## Problem to work on
Everything from the line that has "You are a computer-use agent. The" to the last line of the listing must be repeated exactly, and nothing more; omit the pictures.

## Listed entries
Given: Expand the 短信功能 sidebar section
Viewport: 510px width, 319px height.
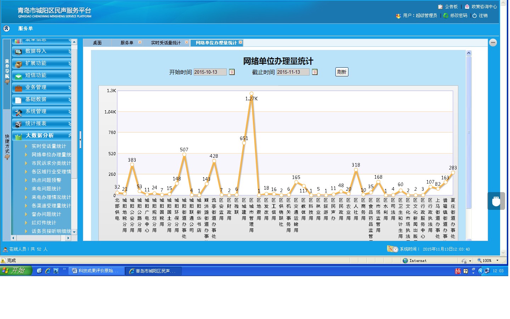Looking at the screenshot, I should pos(42,75).
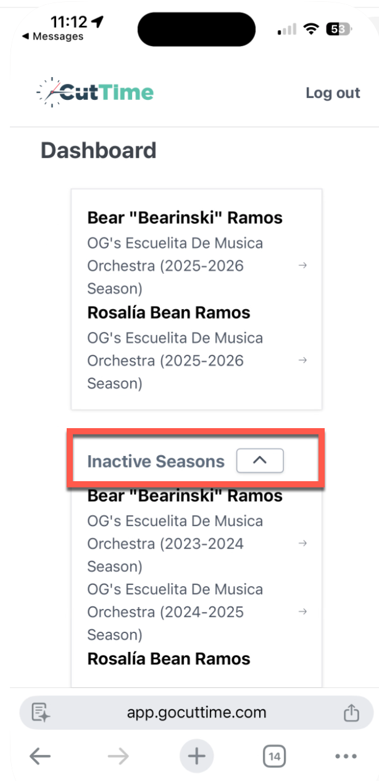The width and height of the screenshot is (379, 781).
Task: Click the Dashboard heading
Action: pos(99,151)
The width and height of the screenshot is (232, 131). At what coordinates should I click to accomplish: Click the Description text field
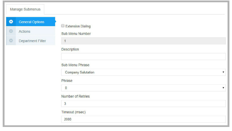pos(143,57)
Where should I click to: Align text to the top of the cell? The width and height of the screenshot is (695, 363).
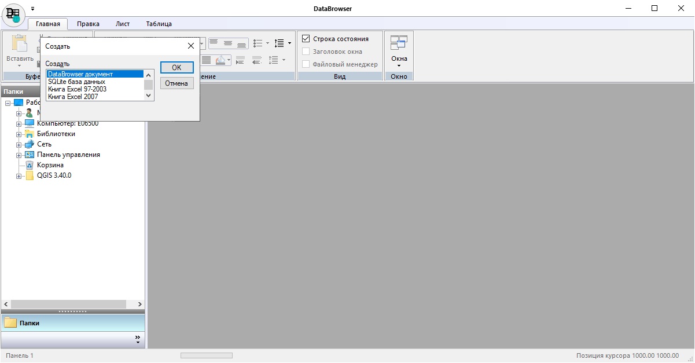coord(214,43)
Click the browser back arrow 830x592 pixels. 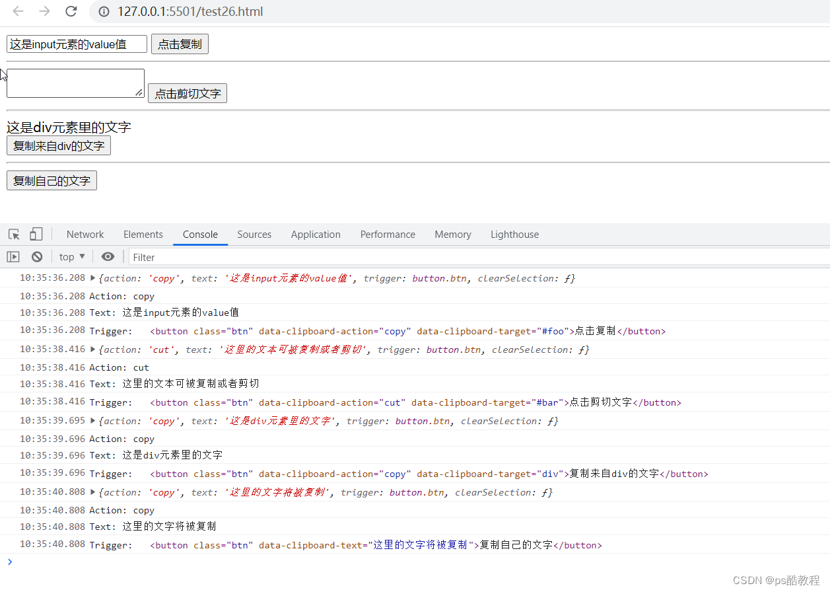17,11
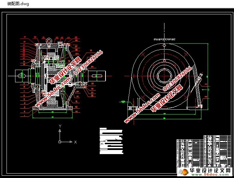Viewport: 234px width, 178px height.
Task: Click the caption text above the side view
Action: point(164,40)
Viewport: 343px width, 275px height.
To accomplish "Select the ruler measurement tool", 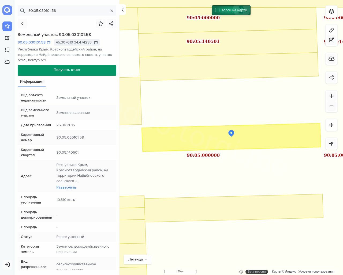I will pos(331,30).
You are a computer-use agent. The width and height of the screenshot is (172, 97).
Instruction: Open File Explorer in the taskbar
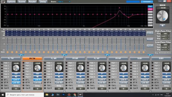(x=47, y=95)
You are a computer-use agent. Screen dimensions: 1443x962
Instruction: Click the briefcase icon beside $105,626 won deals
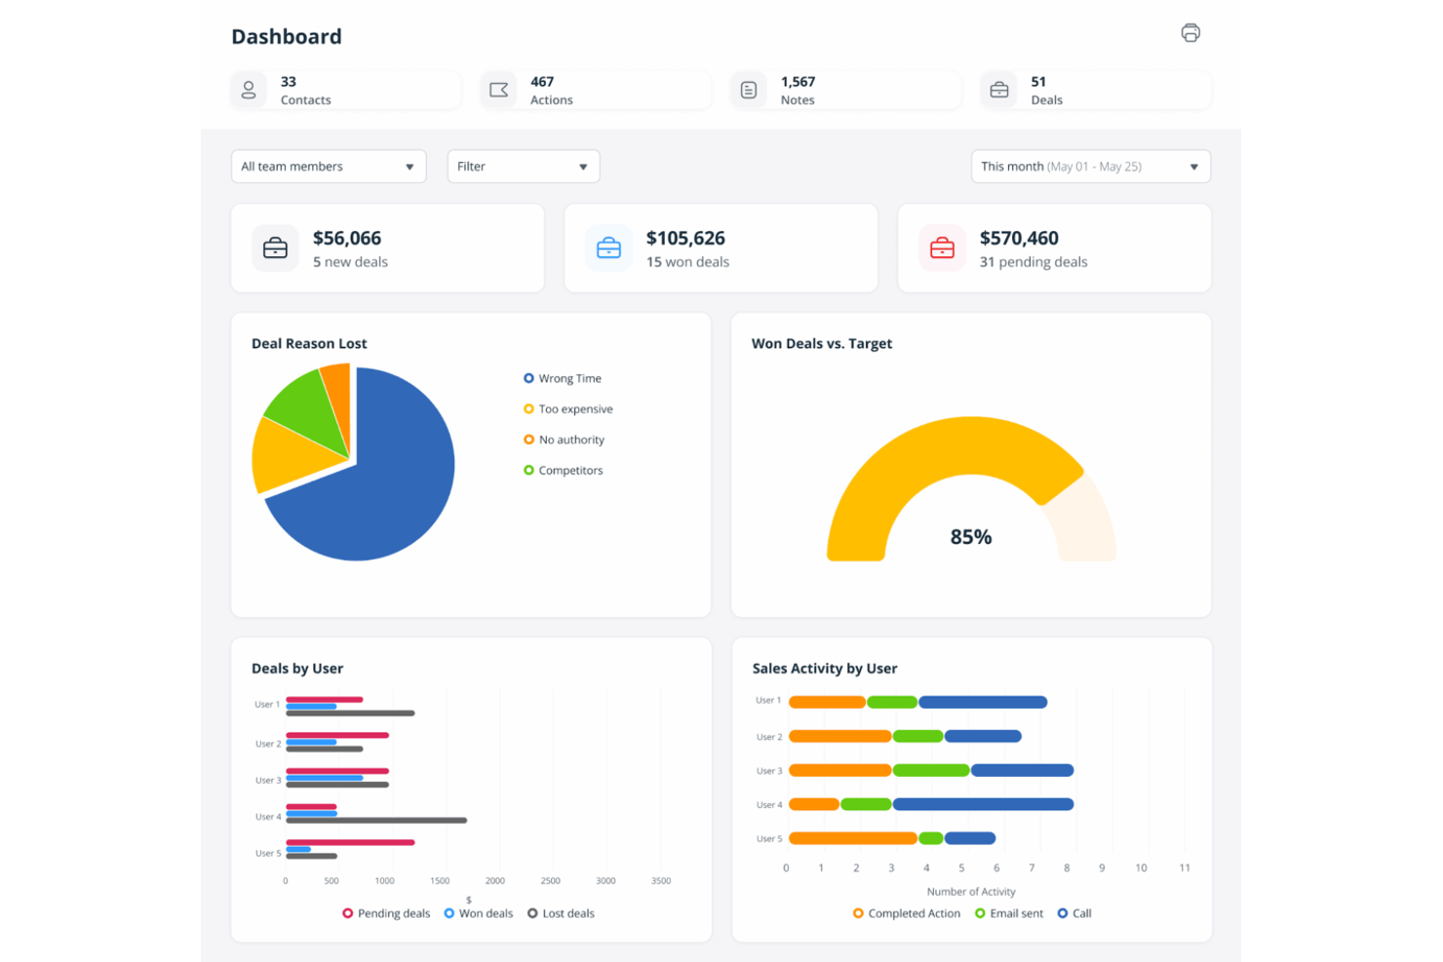pos(608,248)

## Answer
You are a computer-use agent. The width and height of the screenshot is (172, 97).
Instruction: Open File Explorer in the taskbar
(x=47, y=95)
You are a computer-use agent. Screen dimensions: 1443x962
Instruction: Click the briefcase icon beside $105,626 won deals
pos(608,248)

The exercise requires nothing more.